J’aime ce bout de rue négligé, souvent sale, fier de sa différence, nowhere oublié de tout architecte urbaniste hautement diplômé, qui, en voulant trop notre bien, provoque souvent un terrible ennui aseptisé.

J’aime qu’en passant rapidement devant cet édifice anonyme de briques brunes, jamais on ne se douterait qu’un théâtre s’y loge.

J’aime son escalier de centre communautaire qui monte vers son guichet vitré grand comme un cagibi.

J’aime son modeste hall d’entrée et ses deux toilettes non genrées d’où, lorsqu’on en sort trop brusquement, on peut percuter un.e spectateur.trice les soirs de grande fréquentation.

J’aime la porte-accordéon en bois blond qui nous permet d’accéder à la salle aux murs en blocs de béton couramment utilisés dans la construction de gymnases d’écoles ou d’entrepôts industriels.

J’aime grimper son gradin qui fait crac, crac, marche après marche.

J’aime m’asseoir dans ses fauteuils défoncés recouverts de velours orange brûlé. Leur état de délabrement avancé me met dans une bonne disposition pour accueillir les propositions les plus diverses, les plus innovatrices comme les plus ratées.

À La Chapelle, je croise à l’occasion Marie Brassard, Mélanie Demers, Daina Ashbee ou Louise Lecavalier, elles aussi venues saisir le risque de l’inédit.


Nadia Ross et Christian Lapointe présentent à La Chapelle une première étape d’un spectacle.

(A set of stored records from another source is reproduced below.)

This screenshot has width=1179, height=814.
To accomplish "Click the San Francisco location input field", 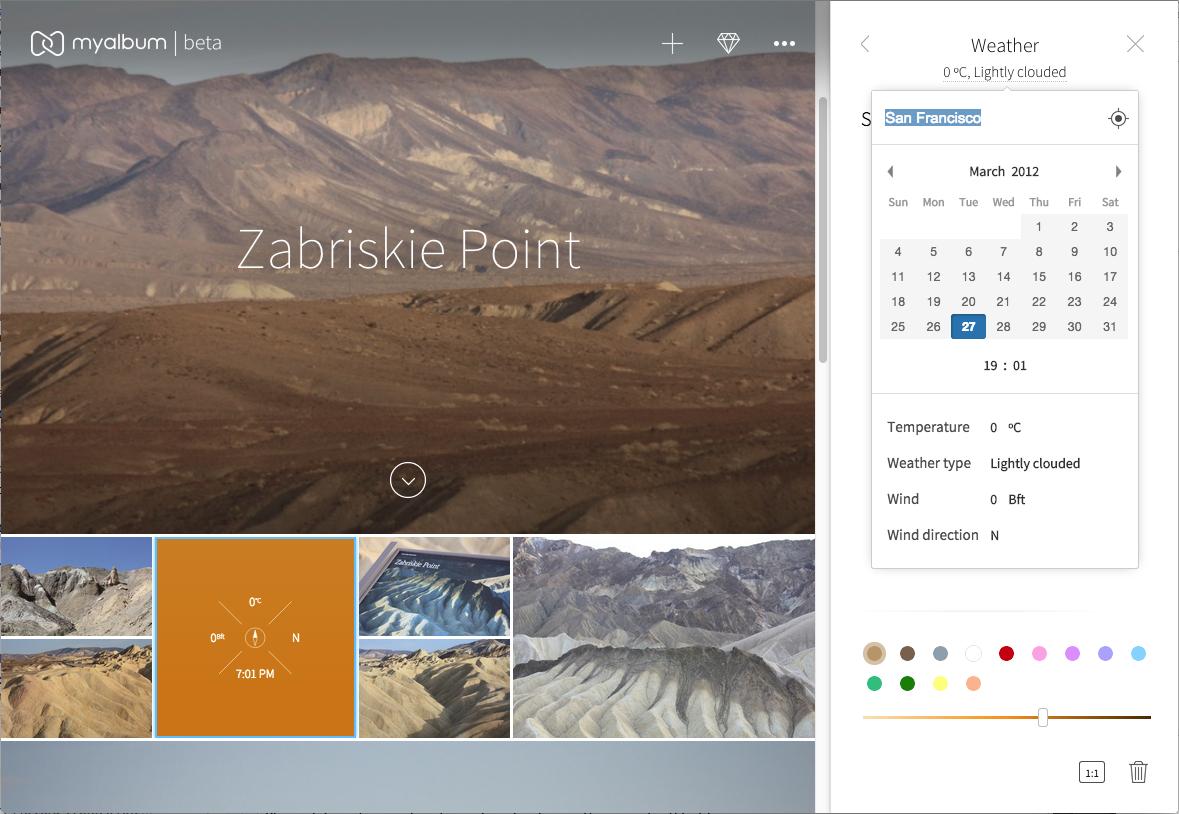I will click(x=990, y=119).
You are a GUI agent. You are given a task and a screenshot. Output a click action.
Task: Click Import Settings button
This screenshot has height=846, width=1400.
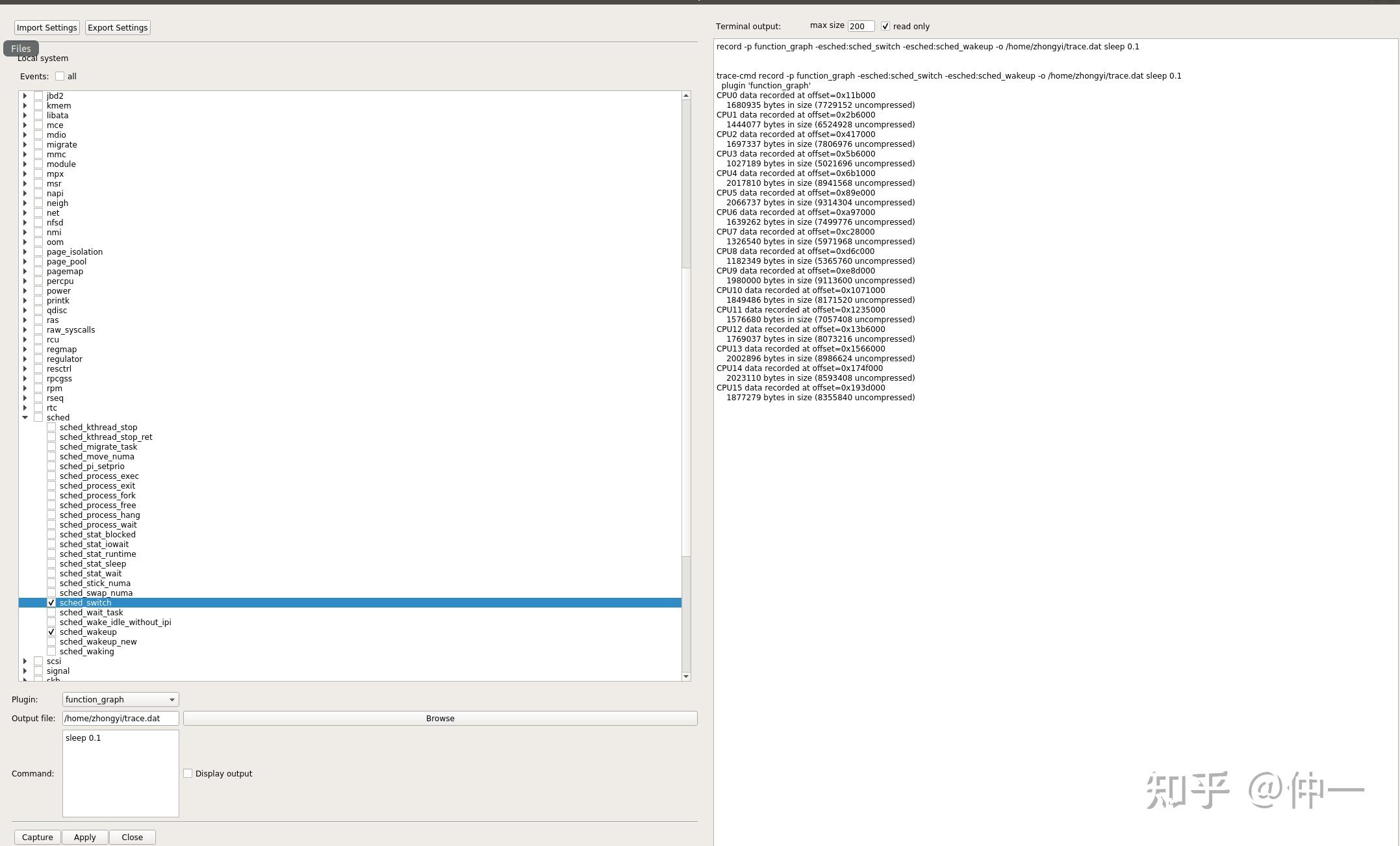(47, 28)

Ils explorent les différents sites de rencontres où la pornographie est l’enjeu pour parler du couple contemporain. 

Je suis captivé par P.O.R.N.
Ces échanges virtuels dans un jargon anglais technologique cru et ces photos et images vidéo de nature sexuelle explicites donnent le vertige.

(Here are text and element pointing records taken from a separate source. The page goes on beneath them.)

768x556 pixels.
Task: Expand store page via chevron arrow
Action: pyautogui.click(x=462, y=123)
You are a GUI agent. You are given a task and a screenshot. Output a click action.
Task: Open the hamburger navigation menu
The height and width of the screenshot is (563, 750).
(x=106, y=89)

Je suis convaincu qu’il faut présenter ce spectacle au Festival.
Je me demande ce que Nadia et Christian creuseront dans la poursuite du chantier.
Dans sa forme actuelle, P.O.R.N. est déjà percutant.
On verra bien.

*

Je ne connais pas Lucy May.
J’assiste un soir à un spectacle dans une Maison de la culture. Lucy May est assise à côté de moi.
Elle se présente, me dit qu’elle travaille à une pièce en collaboration avec un danseur de krump, une danse urbaine qui m’est inconnue.
La pièce sera présentée dans un an, probablement à La Chapelle.
Si jamais…

Un an plus tard, à La Chapelle, je suis soufflé par Anima / Darkroom.
7Starr, son interprète, est magnétique
Ça commence comme un spectacle de stand-up comic. En français et en anglais, 7Starr est redoutable de drôlerie.
Ça se termine comme un film de David Lynch, 7Starr s’estompe dans l’angoisse de ténèbres silencieuses.
Entre le début et la fin, le corps de 7Starr explose, virevolte, rugit, inquiète.
Le besoin viscéral d’être vu et entendu.

Anima / Darkroom n’est présenté que trois soirs seulement.
L’aventure doit continuer.

*

On m’a dit qu’Un temps pour tout, le spectacle où Sovan Rochon-Prom Tep réunit des complices de danses urbaines aux alias ardus à prononcer, Sangwn, Pax, Jigsaw, et des musiciens de jazz, est formidable.

Jamais je n’ai vu La Chapelle aménagée de manière si conviviale. L’espace scénique est partagé avec les spectateurs. Il y a des coussins, des plantes vertes, du thé. Le public est hétéroclite, familial. Des enfants courent autour de la scène, sur scène aussi. Ces danseurs virtuoses issus de communautés artistiques marginalisées sont d’une liberté absolue. La musique live nous transporte.
Un spectacle comme si on était invité dans le salon de ses nouveaux voisins.

Ce geste généreux et tonifiant qu’est Un temps pour tout doit absolument se poursuivre, car il procure un bienfait rare.


Je ressors de La Chapelle étrangement heureux, puissant.
L’incompréhension du monde est toujours mon moteur, mon feu.
Lorsque j’arrive à tirer des fils de l’écheveau grandissant du monde, j’éprouve quelque satisfaction.

Je rejoins le boulevard Saint-Laurent.
Je me confonds dans l’Ouest et l’Est de Montréal.
Je lève la tête, je vois dans son ciel de nouvelles équations et leurs inconnues.

Vivre à Montréal.
Y chercher son chemin, sa route, pour longtemps.